Other Health Benefits of the Sunflower
• Analgesic/Anti-Inflammatory: A study of methanol extract of dried leaves of TD (Tithonia diversifolia) produced dose-related inhibition of carrageenan-induced paw edema and cotton pellet-induced granuloma in rats. The analgesic effect was observed with hot plate latency assays. Results confirm the traditional use of TD for the treatment of painful inflammatory conditions.
• Sesquiterpene Lactones/Anti-Inflammatory/Antibacterial: The main sesquiterpene lactones of species growing in Costa Rica – diversifolin, diversifolin methyl ester and tirotundin – were studied for their anti-inflammatory activity. Results showed inhibitory activity of the 3 compounds, attributed to aklation of cysteine residues. Diversifolin was also found to have antibacterial activity, moderately active against B subtilis.
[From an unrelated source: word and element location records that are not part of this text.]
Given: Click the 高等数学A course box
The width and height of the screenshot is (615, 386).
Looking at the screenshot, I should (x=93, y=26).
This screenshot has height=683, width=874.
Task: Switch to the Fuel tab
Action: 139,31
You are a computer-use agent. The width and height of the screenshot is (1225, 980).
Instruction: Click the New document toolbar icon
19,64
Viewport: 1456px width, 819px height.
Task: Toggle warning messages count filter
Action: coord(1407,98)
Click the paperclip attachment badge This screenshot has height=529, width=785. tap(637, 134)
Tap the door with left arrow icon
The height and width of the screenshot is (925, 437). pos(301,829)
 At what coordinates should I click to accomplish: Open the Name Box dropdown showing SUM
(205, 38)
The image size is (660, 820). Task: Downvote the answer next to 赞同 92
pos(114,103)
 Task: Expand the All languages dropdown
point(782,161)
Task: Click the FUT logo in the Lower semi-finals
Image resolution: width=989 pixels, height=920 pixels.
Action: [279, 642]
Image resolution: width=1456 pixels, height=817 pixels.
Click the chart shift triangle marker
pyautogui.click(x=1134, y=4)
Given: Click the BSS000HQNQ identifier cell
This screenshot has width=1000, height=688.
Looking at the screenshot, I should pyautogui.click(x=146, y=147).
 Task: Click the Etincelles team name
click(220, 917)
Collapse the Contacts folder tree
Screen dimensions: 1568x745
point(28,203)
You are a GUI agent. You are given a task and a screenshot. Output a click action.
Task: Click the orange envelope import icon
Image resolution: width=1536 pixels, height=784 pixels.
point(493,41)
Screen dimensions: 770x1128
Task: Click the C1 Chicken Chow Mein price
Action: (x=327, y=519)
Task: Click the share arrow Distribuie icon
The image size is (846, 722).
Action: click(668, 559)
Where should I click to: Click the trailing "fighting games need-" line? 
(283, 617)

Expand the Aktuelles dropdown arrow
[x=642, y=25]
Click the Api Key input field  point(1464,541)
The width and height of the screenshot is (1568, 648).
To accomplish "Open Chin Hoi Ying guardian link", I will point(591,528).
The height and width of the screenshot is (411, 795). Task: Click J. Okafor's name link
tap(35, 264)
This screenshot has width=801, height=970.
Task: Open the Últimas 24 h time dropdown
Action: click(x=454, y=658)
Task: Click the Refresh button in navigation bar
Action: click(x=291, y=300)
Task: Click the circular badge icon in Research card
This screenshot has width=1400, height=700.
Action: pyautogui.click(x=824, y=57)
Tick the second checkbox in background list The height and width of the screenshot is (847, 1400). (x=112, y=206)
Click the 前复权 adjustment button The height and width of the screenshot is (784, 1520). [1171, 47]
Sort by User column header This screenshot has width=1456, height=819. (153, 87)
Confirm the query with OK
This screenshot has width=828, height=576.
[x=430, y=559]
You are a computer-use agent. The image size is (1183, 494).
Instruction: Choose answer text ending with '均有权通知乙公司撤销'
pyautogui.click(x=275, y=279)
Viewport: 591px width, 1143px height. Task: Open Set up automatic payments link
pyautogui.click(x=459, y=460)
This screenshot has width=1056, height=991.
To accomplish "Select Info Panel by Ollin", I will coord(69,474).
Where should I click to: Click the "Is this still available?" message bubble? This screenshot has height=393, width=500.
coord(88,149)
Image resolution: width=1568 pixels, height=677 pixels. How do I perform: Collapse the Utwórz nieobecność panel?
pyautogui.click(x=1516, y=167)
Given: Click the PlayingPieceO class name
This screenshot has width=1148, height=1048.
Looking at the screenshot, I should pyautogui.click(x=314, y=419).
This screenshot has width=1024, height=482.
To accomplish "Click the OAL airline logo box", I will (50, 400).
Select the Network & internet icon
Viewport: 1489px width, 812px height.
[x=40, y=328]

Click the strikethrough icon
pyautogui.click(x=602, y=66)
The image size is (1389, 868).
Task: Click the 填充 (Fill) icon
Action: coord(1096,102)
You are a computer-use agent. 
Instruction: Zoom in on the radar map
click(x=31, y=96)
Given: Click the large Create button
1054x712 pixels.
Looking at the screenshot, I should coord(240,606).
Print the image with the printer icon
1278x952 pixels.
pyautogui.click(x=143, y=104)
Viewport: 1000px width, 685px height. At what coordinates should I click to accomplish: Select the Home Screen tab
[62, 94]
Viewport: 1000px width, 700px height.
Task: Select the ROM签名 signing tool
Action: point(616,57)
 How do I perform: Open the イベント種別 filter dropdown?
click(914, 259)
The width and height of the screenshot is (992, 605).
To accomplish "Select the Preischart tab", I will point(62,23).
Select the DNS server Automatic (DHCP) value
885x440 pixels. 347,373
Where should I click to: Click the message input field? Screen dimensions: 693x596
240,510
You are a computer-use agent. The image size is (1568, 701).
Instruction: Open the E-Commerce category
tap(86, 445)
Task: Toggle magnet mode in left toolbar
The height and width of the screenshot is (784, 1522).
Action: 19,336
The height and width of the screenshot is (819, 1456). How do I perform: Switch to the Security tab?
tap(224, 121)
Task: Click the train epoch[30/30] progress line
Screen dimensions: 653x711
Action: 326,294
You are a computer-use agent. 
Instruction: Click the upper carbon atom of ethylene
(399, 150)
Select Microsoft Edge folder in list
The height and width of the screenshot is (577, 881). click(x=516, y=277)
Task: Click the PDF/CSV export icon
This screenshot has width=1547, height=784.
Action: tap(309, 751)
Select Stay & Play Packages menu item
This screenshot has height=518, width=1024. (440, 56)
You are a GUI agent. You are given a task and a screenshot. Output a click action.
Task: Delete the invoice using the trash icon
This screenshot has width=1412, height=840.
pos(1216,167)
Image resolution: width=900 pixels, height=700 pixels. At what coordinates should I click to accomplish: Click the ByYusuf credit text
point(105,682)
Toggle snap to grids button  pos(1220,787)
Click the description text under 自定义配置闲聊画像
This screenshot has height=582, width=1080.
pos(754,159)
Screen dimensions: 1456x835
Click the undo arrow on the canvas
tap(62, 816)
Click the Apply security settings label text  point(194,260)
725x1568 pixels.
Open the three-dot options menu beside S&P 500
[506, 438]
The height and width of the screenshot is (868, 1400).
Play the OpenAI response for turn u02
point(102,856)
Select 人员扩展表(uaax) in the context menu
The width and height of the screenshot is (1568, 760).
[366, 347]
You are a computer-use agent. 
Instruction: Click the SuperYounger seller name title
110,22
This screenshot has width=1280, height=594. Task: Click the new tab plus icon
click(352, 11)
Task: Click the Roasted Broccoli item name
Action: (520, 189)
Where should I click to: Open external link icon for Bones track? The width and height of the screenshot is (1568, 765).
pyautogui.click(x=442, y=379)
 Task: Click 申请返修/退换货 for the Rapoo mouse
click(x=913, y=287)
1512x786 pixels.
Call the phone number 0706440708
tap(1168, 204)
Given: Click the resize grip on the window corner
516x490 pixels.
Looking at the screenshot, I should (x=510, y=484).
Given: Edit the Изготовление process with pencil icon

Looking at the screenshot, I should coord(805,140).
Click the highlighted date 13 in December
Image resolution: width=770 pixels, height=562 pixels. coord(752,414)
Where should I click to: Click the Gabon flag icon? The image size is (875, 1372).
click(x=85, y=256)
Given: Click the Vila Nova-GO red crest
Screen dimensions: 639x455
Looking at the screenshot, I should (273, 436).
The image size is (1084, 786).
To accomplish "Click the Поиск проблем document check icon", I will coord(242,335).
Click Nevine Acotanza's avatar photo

• Antimicrobial: Chemical analysis of the leaf of Tithonia yielded sesquiterpene lactones, e.g. Tagitinin, which possess insecticidal properties. Study showed it possessed antimicrobial activity, active against both gram-positive and gram-negative bacteria, with activity against S aureus, E coli and P aeruginosa, suggesting they can be used in treating gastrointestinal infections, skin diseases and urinary tract infections in man.
• Anti-Diabetic: Study on an 80 per cent ethanol extract of TD showed reduction of blood glucose in KK-ay mice 3 weeks after a single oral dose, also significantly lowering plasma insulin, decreasing blood glucose in an insulin tolerance test. Results suggest it may be useful for the treatment of type2 diabetes.
• Potential Cancer Chemopreventive: Study isolated three new sesquiterpenoids – 2a-hydroxytirotundin, tithofolinolide, and 3a-acetoxy-8b-isobutyryloxyreynosin along with 8 known sesquiterpene lactones. Among the isolates, 2 compounds showed significant antiproliferative activity, 3 compounds induced HL-60 cellular differentiation, one significantly inhibited lesion formation in the mouse mammary organ culture assay.
• Antimicrobial/Germacranolide-type Sesquiterpene Lactone: Results indicate the non-polar leaf extract of T diversifolia could be useful in the treatment of some disease conditions and the sesquiterpene lactone is a potential candidate as a phytotherapeutic agent against some bacterial infections.
• Anti-Inflammatory/Hepatoprotective: Results indicate that treatment with a water extract of the aerial part of T diversifolia decreased paw edema induced by carrageenan, with reduction of the elevated liver enzymes, and improvement in the pathologic hepatic changes caused by carbon tetrachloride.
Tithonia diversifolia is 2–3 m (6.6–9.8 ft) in height with upright and sometimes ligneous stalks in the form of woody shrubs. The large, showy flowers are yellow to orange coloured and 5 – 15 cm wide and 10 – 30 cm long. Leaves are sub-ovate, serrate, acute, 10 to 40 cm long, simply or mostly 3 – 7 lobed, somewhat glandular and slightly grayish beneath. The seeds are achenes, 4-angled, and 5mm long. The seeds are spread by wind.